International Weightlifting Federation President Tamás Aján (centre, right) attended the Pacific Games here in Port Moresby along with other dignitaries ©IWF

International Weightlifting Federation (IWF) President Tamás Aján has warned the sport he leads it cannot afford to sit back and assume that it will always be part of the Olympic Games, despite the fact that at Tokyo 2020 it will be celebrating 100 continuous years on the programme. 

Speaking here at the Pacific Games, where the weightlifting competition took place across four intense days from Sunday (July 4) to Wednesday (July 8), Aján admitted the IWF must work tirelessly to maintain weightlifting’s place at the world’s biggest sporting showpiece.

Weightlifting has been contested at every Summer Olympic Games since 1920, as well as twice before then.

It debuted at the 1896 Games in Athens and was also an event at the 1904 edition in St. Louis.

"I know very well we have to work 24 hours a day and 365 days," said Aján, a 76-year-old Hungarian, who has been President of the IWF since 2000. 

"Weightlifting is a core sport but we have to defend ourselves and I hope weightlifting will be on the Olympic Games 2024 [sports programme] and [that] for the other Olympic Games also."

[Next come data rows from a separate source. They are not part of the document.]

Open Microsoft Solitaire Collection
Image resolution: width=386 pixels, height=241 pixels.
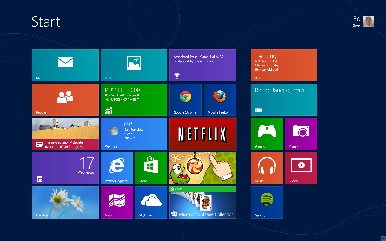(x=202, y=202)
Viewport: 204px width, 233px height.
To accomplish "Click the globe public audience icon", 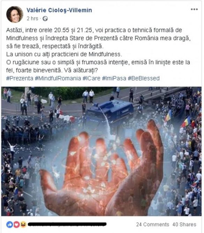I will pos(45,19).
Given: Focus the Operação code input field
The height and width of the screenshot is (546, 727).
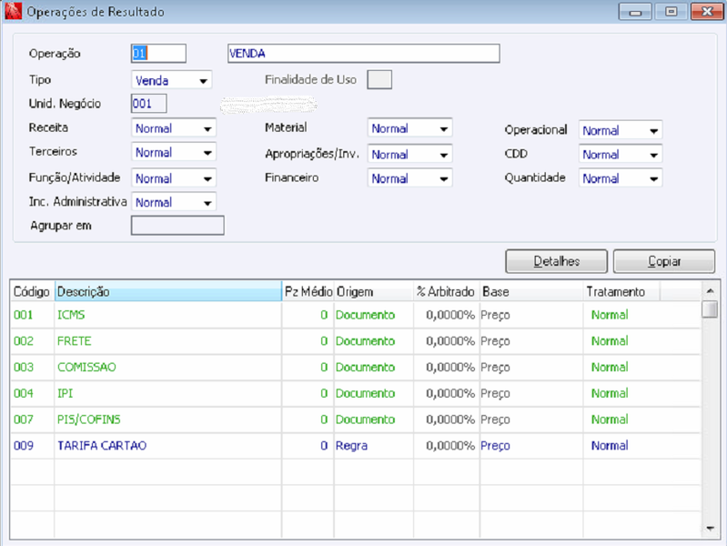Looking at the screenshot, I should pos(158,54).
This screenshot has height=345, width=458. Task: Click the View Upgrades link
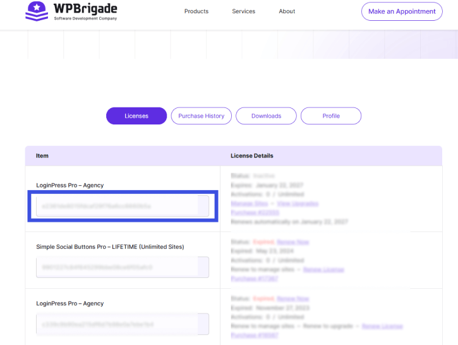click(297, 203)
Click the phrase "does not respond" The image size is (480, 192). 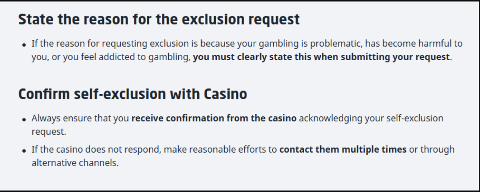click(123, 150)
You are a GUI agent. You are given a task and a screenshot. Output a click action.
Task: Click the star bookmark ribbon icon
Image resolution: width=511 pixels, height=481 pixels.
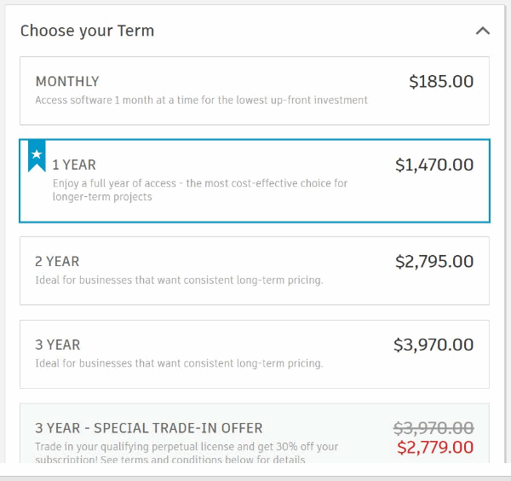37,156
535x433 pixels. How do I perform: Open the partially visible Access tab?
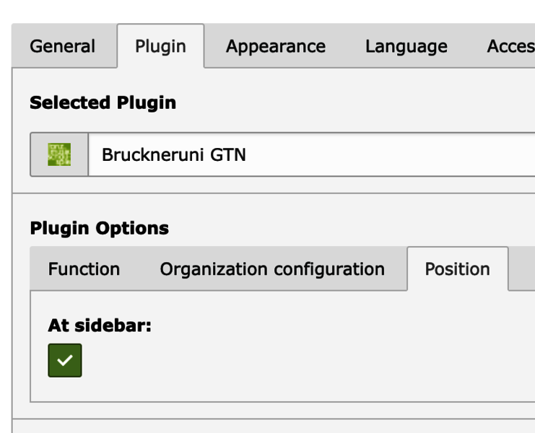pyautogui.click(x=510, y=46)
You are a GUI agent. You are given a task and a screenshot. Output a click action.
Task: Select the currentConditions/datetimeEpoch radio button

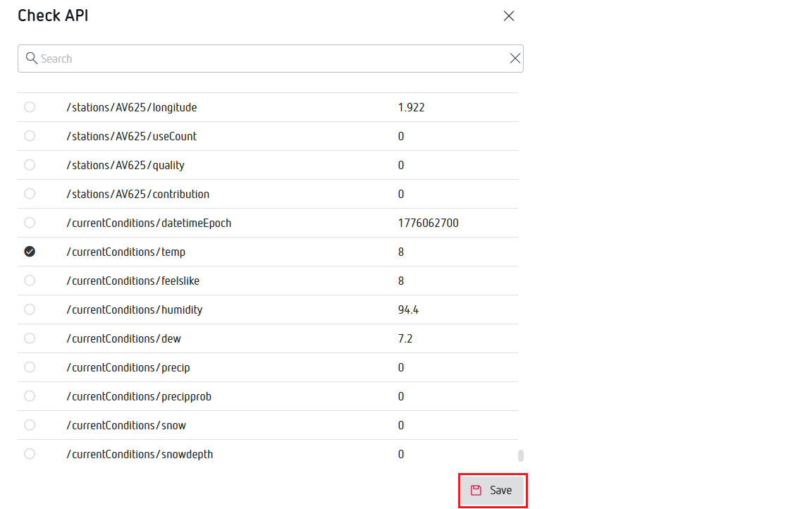pos(30,223)
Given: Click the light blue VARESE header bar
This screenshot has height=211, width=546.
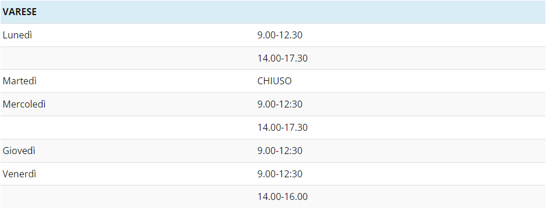Looking at the screenshot, I should (x=273, y=12).
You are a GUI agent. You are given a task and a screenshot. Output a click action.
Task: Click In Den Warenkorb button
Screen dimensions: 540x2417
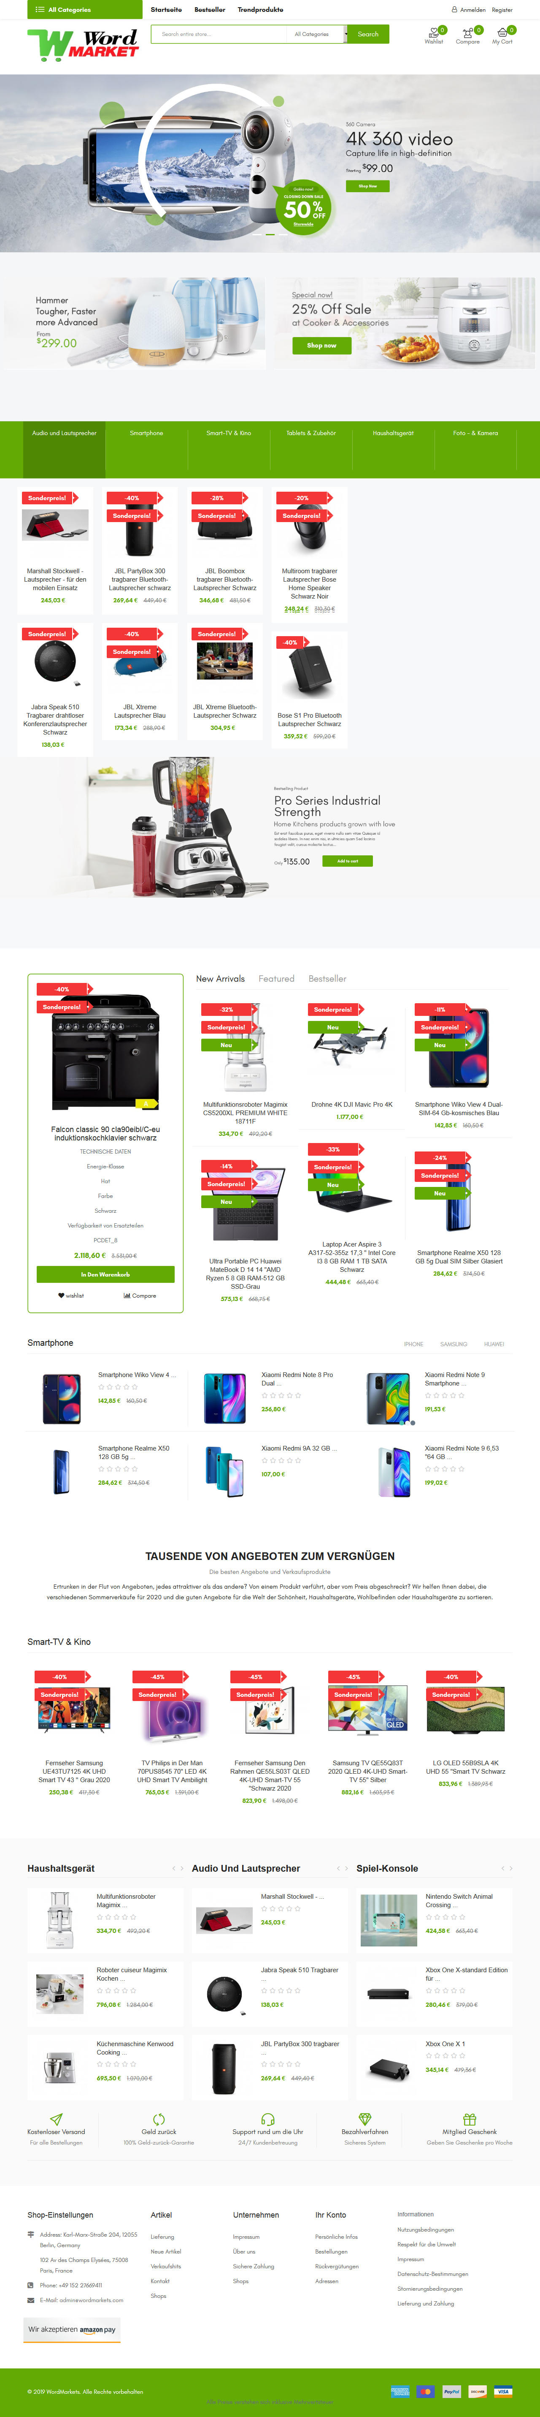coord(105,1274)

Weightlifting has been contested at every Summer Olympic Games since 1920
Weightlifting has been contested at every Summer Olympic Games since 1920 ©Getty Images

Aján hailed the meteoric rise of weightlifting in the Pacific, pinpointing  the awarding of the 2000 Olympic Games to Sydney in September 1993 as the starting point.

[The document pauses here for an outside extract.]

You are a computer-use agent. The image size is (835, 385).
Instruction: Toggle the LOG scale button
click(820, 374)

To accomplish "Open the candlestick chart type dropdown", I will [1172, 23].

As the IWF’s secretary general at the time, Aján revealed he had made it his goal to improve the standard of weightlifting in the Pacific area ahead of the Games in Australia.

He paid tribute to the efforts of Paul Coffa, the Commonwealth Weightlifting Federation secretary general, who quit his role as Australia’s national weightlifting coach in 1994 to take up the equivalent position with Nauru.

Coffa and his wife Lilly, who currently sits as an Oceania Weightlifting Federation (OWF) Jury President, moved to Nauru, where they set up a weightlifting academy.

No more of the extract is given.